> [AIM OF THE EXERCISE]
Can you lay out every line of the records below as a Markdown table with the columns Row and Line, numbering the rows, skipping blank lines, and leaving the pictures out?

:::

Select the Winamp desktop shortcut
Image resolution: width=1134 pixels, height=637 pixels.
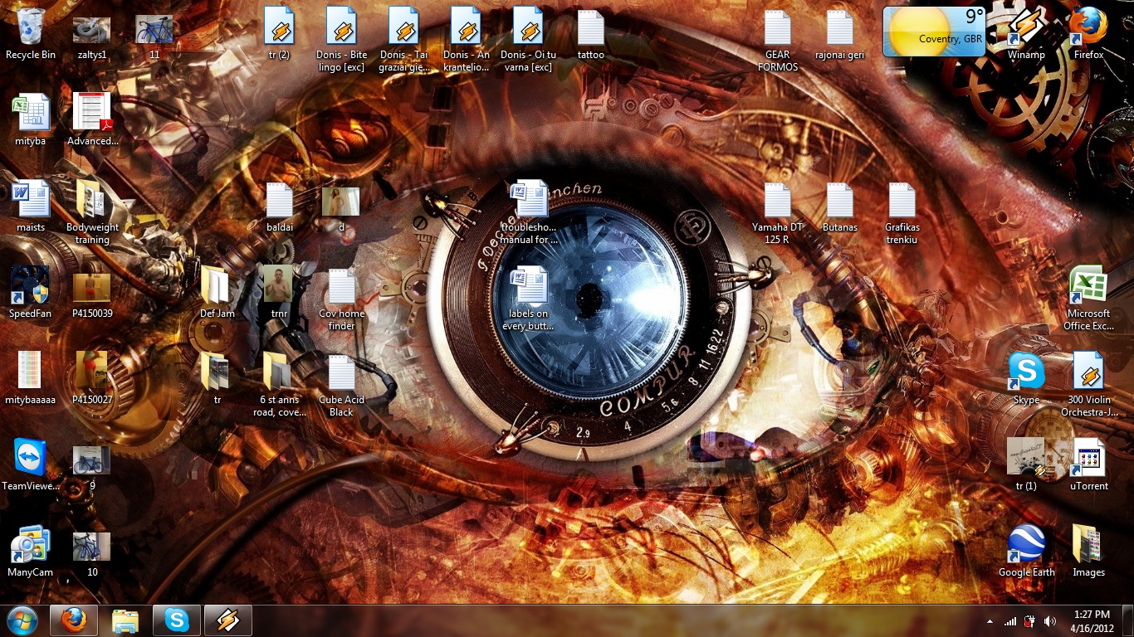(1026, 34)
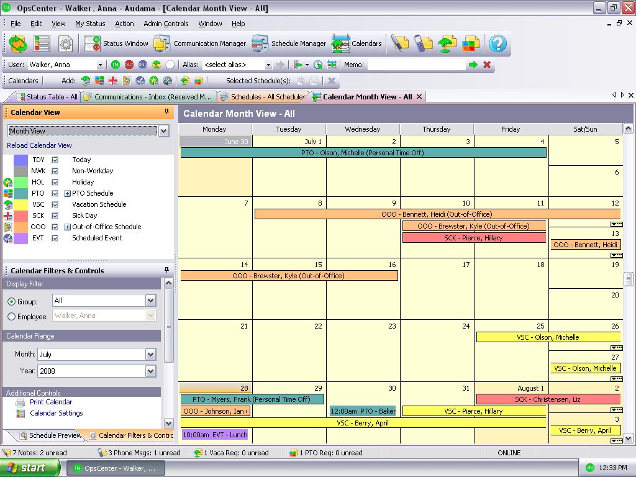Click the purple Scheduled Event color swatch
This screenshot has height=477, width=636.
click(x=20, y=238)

:::

> [SOLUTION TO THIS EXERCISE]
| Row | Line |
|---|---|
| 1 | Select the Winamp desktop shortcut |
| 2 | Image resolution: width=1134 pixels, height=637 pixels. |
| 3 | (1026, 34) |
| 4 | Click the purple Scheduled Event color swatch |
| 5 | This screenshot has height=477, width=636. |
| 6 | click(x=20, y=238) |